··· DATA IN THIS EXERCISE

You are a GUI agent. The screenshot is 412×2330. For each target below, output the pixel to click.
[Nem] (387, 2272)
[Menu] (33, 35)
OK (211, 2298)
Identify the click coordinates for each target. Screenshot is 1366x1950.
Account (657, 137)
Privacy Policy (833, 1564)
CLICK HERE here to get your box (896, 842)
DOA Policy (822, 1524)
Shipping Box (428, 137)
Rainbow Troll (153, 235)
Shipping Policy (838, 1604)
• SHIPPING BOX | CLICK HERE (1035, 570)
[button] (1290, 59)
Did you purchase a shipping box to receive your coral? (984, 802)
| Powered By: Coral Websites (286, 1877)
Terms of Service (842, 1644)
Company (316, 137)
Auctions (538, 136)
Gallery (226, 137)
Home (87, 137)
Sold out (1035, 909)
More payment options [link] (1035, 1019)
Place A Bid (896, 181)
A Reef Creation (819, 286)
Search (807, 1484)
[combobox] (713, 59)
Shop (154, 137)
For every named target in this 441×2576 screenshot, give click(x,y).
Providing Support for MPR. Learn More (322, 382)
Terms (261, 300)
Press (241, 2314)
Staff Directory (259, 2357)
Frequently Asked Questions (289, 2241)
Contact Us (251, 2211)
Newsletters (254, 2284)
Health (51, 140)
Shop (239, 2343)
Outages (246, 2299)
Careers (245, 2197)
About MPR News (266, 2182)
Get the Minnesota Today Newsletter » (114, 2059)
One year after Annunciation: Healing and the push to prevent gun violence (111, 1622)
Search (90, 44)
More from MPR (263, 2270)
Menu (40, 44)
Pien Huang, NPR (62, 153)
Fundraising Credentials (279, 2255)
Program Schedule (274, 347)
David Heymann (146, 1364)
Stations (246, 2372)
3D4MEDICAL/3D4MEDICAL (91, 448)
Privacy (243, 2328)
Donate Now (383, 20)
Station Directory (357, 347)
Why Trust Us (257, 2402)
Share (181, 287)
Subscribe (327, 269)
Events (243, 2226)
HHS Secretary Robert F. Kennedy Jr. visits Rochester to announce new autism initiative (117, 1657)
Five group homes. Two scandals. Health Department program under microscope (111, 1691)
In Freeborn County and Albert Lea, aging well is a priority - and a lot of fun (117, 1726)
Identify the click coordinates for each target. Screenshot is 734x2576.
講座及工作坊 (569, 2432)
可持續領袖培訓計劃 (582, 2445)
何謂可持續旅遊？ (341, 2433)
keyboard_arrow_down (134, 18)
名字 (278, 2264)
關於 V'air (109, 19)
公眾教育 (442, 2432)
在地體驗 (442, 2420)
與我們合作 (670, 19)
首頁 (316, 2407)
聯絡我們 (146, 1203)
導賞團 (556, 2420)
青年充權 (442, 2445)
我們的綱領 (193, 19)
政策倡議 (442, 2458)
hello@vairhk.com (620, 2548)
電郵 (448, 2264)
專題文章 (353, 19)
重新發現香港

······

Which lines above contain the word "Health"? List them.

Health (51, 140)
Five group homes. Two scandals. Health Department program under microscope (111, 1691)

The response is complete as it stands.